TASK REQUIREMENTS: Lines containing "ำโรงเร": state how many there are in these entries, and write only that number.

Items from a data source
......

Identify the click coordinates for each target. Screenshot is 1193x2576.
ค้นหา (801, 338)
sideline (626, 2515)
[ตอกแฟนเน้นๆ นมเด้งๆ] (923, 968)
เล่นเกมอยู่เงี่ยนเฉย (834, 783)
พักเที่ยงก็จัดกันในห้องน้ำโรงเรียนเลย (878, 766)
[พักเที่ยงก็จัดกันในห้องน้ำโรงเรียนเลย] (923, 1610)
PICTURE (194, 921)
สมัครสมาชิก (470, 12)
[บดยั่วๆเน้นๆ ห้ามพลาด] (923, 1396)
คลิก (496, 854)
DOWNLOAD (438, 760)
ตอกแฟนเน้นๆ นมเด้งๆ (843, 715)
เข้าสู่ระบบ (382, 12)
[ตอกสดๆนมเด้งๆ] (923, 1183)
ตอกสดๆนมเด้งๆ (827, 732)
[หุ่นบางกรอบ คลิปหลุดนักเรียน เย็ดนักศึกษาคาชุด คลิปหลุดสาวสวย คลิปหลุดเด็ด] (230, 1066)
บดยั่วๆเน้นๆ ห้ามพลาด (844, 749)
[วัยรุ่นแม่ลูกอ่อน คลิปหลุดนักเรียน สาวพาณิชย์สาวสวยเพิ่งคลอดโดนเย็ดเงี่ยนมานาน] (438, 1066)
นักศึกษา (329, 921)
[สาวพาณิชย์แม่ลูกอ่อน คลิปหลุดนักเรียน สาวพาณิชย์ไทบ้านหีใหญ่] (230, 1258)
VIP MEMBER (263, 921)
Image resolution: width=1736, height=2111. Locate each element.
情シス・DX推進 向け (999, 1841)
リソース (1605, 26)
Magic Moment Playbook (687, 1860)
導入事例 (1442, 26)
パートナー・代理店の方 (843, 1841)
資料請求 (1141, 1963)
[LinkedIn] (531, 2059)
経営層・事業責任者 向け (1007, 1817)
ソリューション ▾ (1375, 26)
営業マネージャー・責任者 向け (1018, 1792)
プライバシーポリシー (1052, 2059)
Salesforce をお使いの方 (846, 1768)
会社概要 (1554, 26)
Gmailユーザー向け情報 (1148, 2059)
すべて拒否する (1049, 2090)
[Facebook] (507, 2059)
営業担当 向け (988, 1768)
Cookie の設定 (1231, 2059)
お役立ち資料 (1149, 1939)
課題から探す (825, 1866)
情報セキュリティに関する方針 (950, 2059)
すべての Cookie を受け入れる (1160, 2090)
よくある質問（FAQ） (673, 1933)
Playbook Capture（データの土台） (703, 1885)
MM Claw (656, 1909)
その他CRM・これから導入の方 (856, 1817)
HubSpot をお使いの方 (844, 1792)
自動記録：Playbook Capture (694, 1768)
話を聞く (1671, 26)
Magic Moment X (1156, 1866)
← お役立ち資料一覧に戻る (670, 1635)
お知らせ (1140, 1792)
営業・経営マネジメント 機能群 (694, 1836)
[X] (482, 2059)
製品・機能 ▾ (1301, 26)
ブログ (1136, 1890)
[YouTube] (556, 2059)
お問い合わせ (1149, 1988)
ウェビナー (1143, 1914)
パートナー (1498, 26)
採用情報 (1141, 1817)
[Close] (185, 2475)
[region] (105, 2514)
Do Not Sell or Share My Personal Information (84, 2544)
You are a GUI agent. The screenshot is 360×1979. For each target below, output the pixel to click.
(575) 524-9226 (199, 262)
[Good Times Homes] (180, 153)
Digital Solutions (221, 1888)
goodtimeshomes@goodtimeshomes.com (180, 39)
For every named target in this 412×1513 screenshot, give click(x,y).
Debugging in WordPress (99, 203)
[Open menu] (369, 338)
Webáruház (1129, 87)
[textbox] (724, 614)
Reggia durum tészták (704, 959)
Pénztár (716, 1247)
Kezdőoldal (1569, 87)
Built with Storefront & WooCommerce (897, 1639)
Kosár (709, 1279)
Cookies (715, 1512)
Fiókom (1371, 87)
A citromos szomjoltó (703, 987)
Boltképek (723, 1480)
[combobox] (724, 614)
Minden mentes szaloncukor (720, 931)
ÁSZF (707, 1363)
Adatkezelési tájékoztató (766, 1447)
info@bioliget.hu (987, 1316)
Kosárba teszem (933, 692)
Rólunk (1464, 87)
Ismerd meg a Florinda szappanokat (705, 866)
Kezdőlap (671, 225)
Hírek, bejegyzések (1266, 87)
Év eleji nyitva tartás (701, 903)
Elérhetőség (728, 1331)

......

RESPONSE AREA: 2